• Question: what things in science make you say wow?

    Asked by 263nveg45 to Michael, Marisol, Lauren on 14 Nov 2016.
    • Photo: Lauren Burt

      Lauren Burt answered on 14 Nov 2016:


      Hey!

      Did I see this question in the live chat on Monday? I remember it being asked. There are lots of things that make me say ‘wow!’ In my job ?
      I get to go to some really beautiful places by the seaside and it is like going on holiday! Seeing big waves in the sea crashing against the land is also really cool, but you can’t get close because the sea is dangerous In a storm. When you look at the damage that a storm can do to a beach that can be pretty cool! Also if a cliff falls down I’m like “wooooooooow” haha

      Lauren

    • Photo: Michael Rivera

      Michael Rivera answered on 15 Nov 2016:


      I think it is a great thing that I get to walk into a lab containing hundreds and hundreds of people’s bones. I think to myself that it is amazing being able to study people from the past – whether they lived 50 years ago, or 15,000 years ago. It is my job to tell their story – to find out who they were, how they lived, and to tell their story to people visiting museums, reading scientific reports, and going to schools just like you are! Without me and scientists like me, their story would never get told – and that makes me go ‘wow’!

      Michael 🙂

    • Photo: Marisol Collins

      Marisol Collins answered on 16 Nov 2016:


      Great question! I think I probably say ‘wow!’ at least once a day!

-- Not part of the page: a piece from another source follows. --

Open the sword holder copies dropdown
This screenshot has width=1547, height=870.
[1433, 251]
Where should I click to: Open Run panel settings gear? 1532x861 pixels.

      One thing that ‘wows’ me a lot are the clever ways that diseases use to infect animals and people. here are some examples that make me say ‘wow!’:

      Ticks will climb up to the top of a blade of grass, stretch their little legs out and wait for an animal to brush past, and then they cling on tight! This is called ‘questing’.
      The malaria parasite will infect a mosquito, which will then fly around, and when it bites an animal to feed off its blood, the parasite will cross into the animal from the mosquitos’ mouth.
      Probably the cleverest of all is a tiny blood parasite called Toxoplasma. It infects mice, finds its way into their brain, changes the messages in the brain to make the mice no longer afraid of predators, such as cats. This makes the mice easy for cats to catch and eat because they no longer run away, and the cat then becomes infected with the Toxoplasma! Clever, huh?